Now, as a result of reading the new book on the state of the media by the investigative reporter Nick Davies, I know what happened. The PR company Bell Yard Communications did a Max Clifford for Postgrads operation, tailoring its arguments to the prejudices of various newspapers and media organisations: nationalism in The Daily Telegraph, anti- Americanism and civil libertarianism in The Guardian and The Independent. It worked.
That PR regularly subverts journalism is only one accusation that Davies, with the help of researchers from Cardiff University, makes stick. It is an unloveliness located, according to him, in the quick turnover, ultra-competitive world of “churnalism”, in which fewer and fewer journalists file more and more stories, engaging in what he describes as “the rapid repackaging of largely unchecked second-hand material”.

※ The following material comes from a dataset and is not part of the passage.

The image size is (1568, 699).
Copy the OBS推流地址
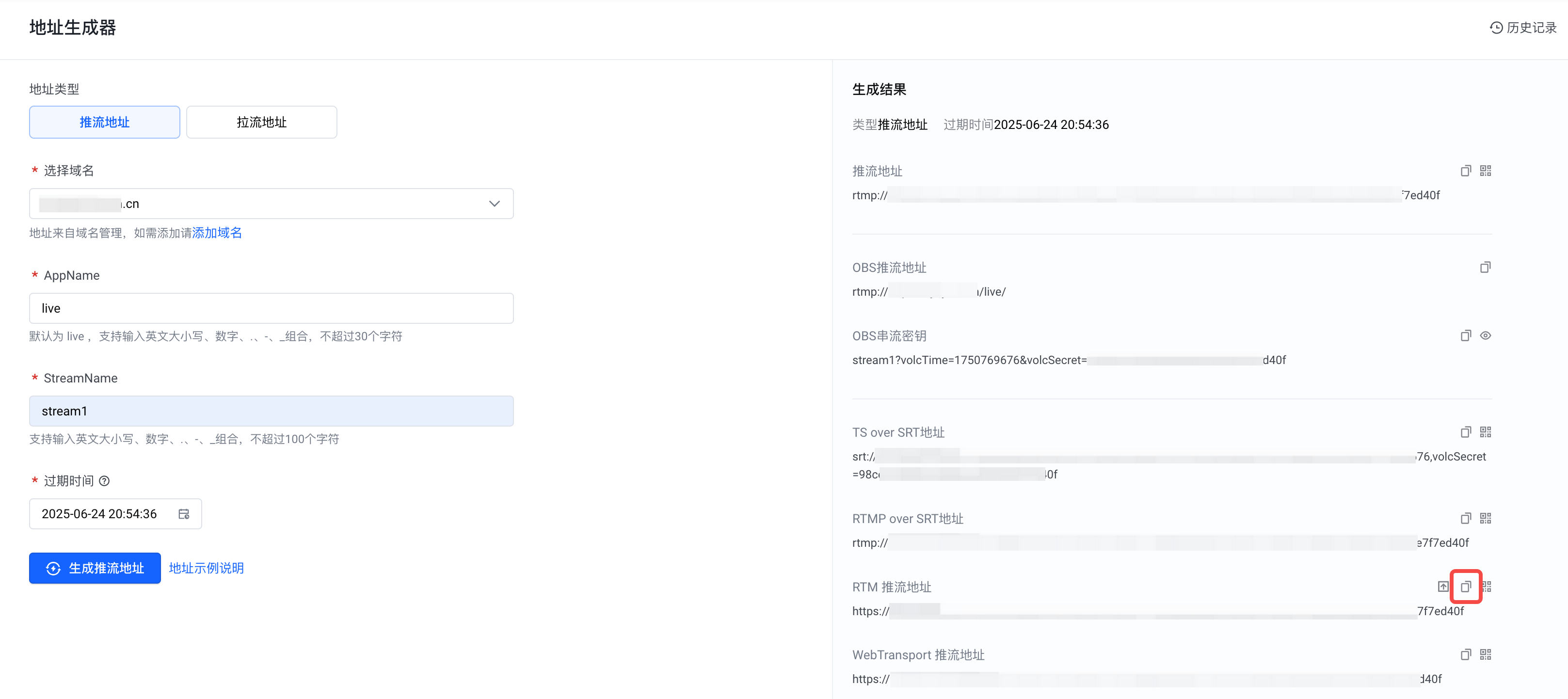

That's not all. Journalists, including some in the quality market, bribe policemen for information, invade data privacy even as they complain about government inability to protect it, and generally behave badly. They move in herds “recycling ignorance”, and usually exhibit what John Birt and Peter Jay defined as the “bias against understanding”.
In The Great Gatsby, published 80 years ago, Fitzgerald describes newspaper reports of his hero's murder as “grotesque, circumstantial, eager and untrue”. Nor is the modern picture quite as appalling as Davies suggests. The same CNN where you could find two female presenters clucking excitedly over the recent hospitalisation of Britney Spears, broadcast on the same day an enthralling two-hour debate - in prime time - between Barack Obama and Hillary Clinton.
Even so, I find Davies's case largely proved. But this makes his own sins the more ironic. For example, he buys without question into the lazy convention that the Hutton Report into the death of David Kelly was a whitewash, that Alastair Campbell's actions in criticising the BBC were a Mephistophelean “diversionary tactic”, and that Andrew Gilligan was some kind of martyr for the cause of truth.
Worse, though, is his chapter on The Observer and its editorial support for war in Iraq. Expressing extreme disquiet that “this flagship of the Left was towed along in the wake of a determinedly right-wing American Government”, Davies ascribes the newspaper's stance as being due to the absorption of misinformation from the intelligence services, a political naivete on the part of an easily flattered editor, and careerism on behalf of the political editor.
Whoever else he spoke to on The Observer who was there at the time, Davies didn't speak to me. Nor, I think, did he make the short journey up the stairs from The Guardian (for which he normally writes) to the offices of its Sunday stablemate. If he had done either, his attention might have been drawn to a photograph and a flower. They commemorated The Observer journalist Farzad Bazoft who, in 1990, was executed by Saddam Hussein, by way of a bloody two-fingered salute to Margaret Thatcher. The next Sunday The Observer carried an impassioned editorial on the consequences of appeasing dictators.
The paper's stance on removing Saddam was an absolutely natural continuation of that argument. But in the meantime it was Davies and company who had changed enough to feel stupefaction that anyone could think that ol' Saddam was worse than George Bush.
The news is worse than Davies, in this mostly indispensable book, imagines: even what he thinks is good, is bad.